● **Problem details**: Reproduce the lines below exactly, from the one containing "The width and height of the screenshot is (214, 193)." through the one containing "Given: Click Key", both included. Leave out any pictures.

● **Collected data entries**:
★ ★ ★ ★
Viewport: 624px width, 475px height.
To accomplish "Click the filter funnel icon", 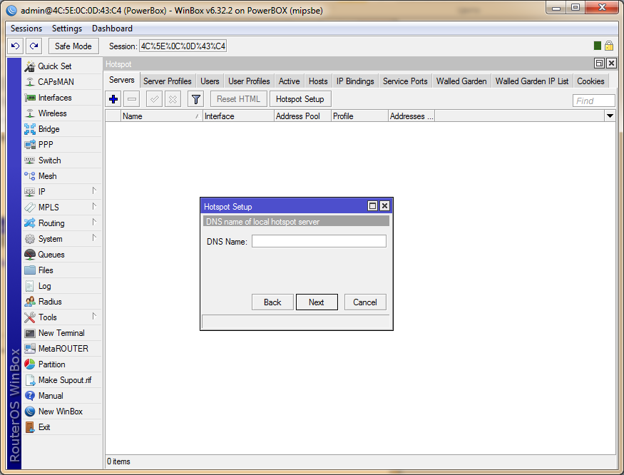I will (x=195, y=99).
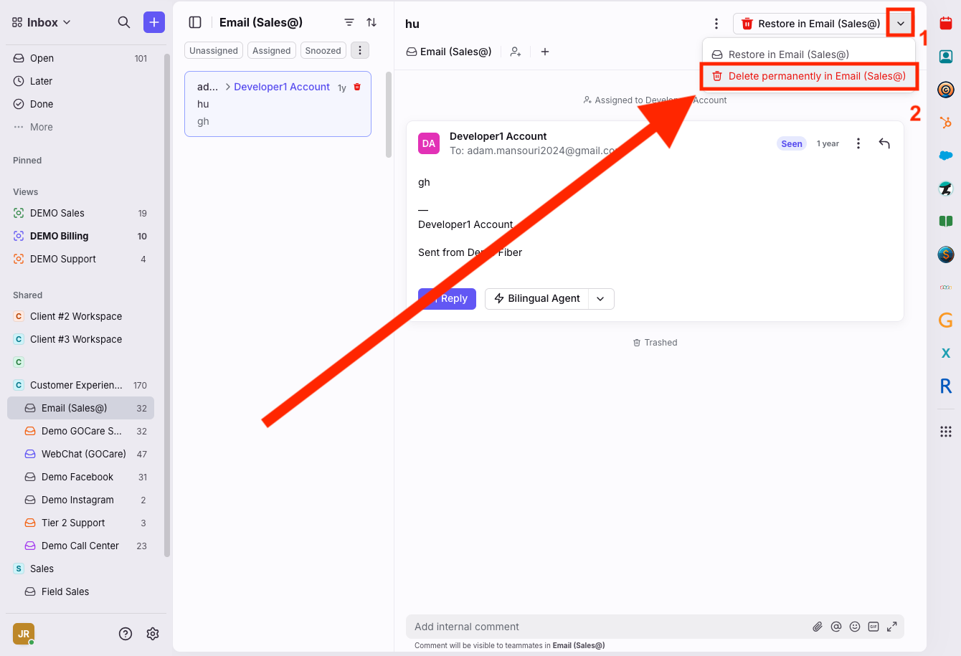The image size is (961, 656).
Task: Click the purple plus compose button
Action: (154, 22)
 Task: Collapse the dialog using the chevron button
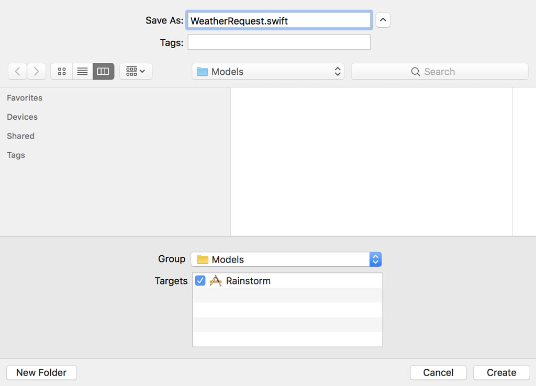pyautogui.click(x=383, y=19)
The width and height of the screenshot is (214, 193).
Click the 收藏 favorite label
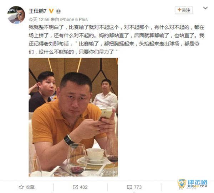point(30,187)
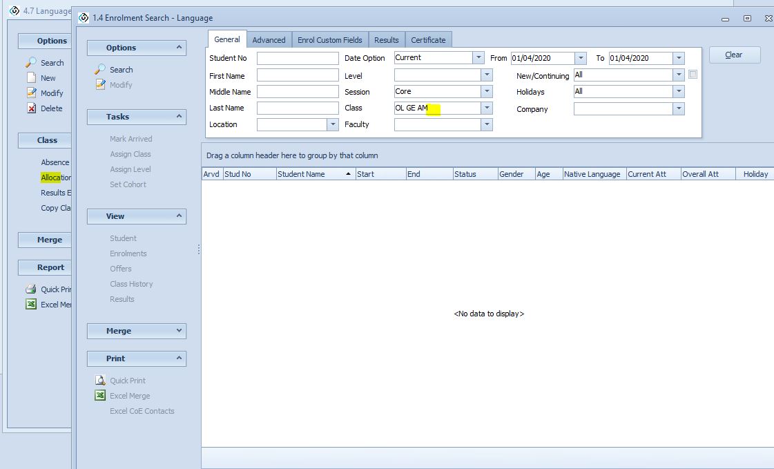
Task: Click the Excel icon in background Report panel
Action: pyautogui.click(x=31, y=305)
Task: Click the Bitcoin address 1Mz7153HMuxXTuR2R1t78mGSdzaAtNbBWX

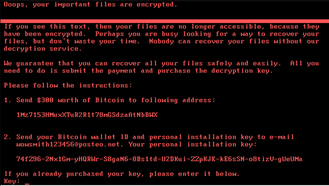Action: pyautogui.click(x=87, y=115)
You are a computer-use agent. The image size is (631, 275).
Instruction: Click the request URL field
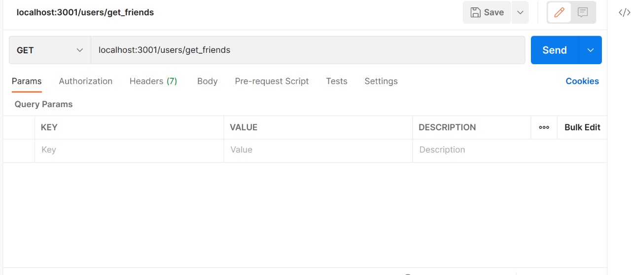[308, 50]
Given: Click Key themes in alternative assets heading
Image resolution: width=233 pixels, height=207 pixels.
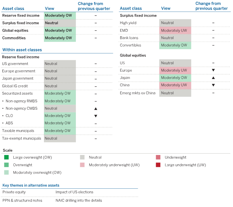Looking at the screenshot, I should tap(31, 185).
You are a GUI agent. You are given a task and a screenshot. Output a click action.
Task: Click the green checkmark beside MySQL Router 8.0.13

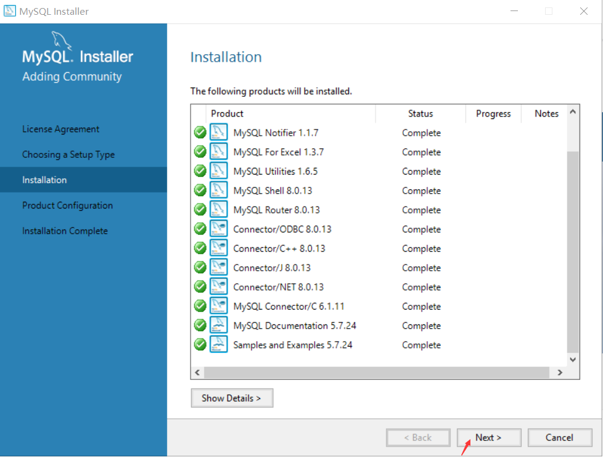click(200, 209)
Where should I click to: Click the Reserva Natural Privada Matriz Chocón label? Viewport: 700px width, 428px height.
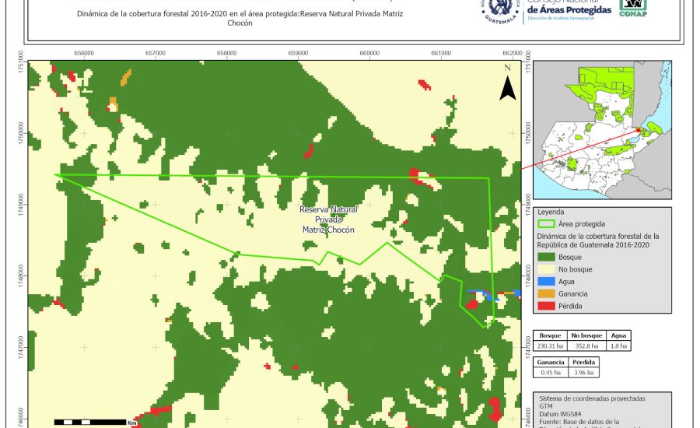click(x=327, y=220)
★ ★ ★ ★
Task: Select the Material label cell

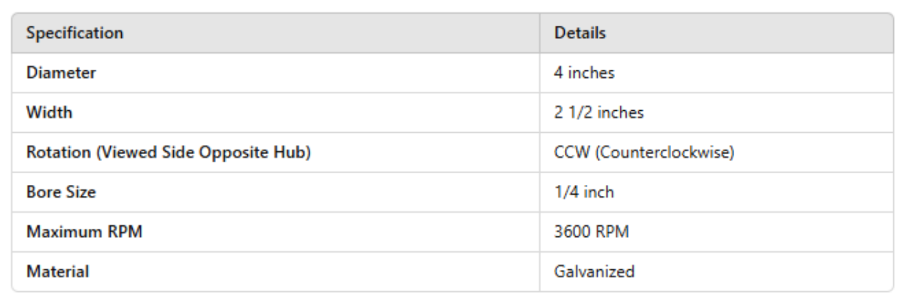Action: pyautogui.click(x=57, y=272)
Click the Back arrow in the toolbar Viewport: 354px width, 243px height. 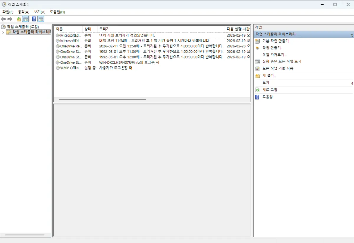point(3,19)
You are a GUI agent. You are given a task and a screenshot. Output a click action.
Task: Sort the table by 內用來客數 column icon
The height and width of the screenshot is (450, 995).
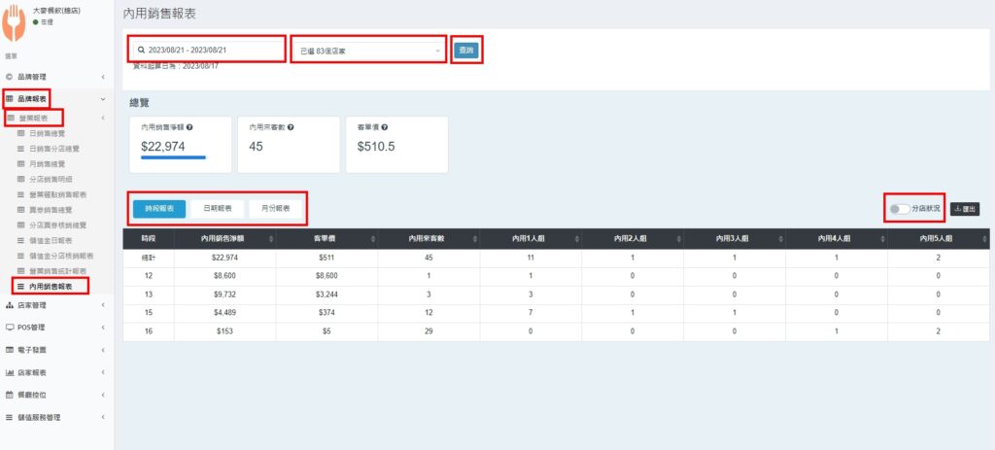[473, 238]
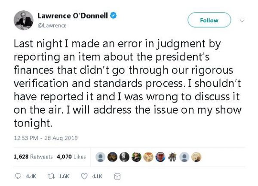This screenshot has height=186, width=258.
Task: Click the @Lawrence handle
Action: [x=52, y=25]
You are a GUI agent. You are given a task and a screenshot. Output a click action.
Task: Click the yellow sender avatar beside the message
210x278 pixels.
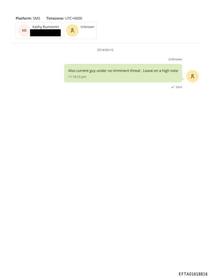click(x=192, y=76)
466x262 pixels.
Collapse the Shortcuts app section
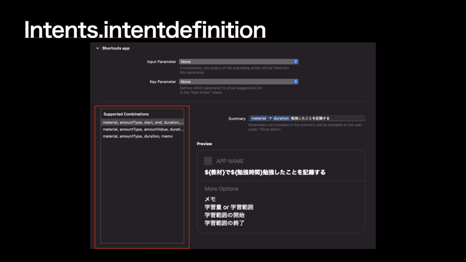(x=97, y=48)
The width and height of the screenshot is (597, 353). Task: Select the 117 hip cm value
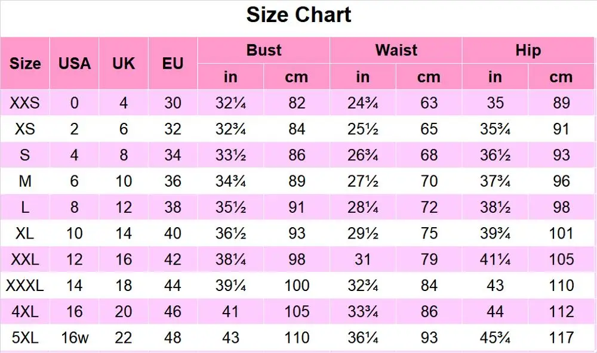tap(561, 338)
★ ★ ★ ★
● **Task answer**:
The width and height of the screenshot is (214, 193).
Click the 收藏 favorite label
point(30,187)
Task: Click the Excel icon in background Report panel
Action: pyautogui.click(x=31, y=305)
Task: Click the Bitcoin address 1Mz7153HMuxXTuR2R1t78mGSdzaAtNbBWX

Action: pyautogui.click(x=87, y=115)
You are a computer-use agent. The image size is (631, 275).
Instruction: Click the request URL field
[308, 50]
Given: Click Key themes in alternative assets heading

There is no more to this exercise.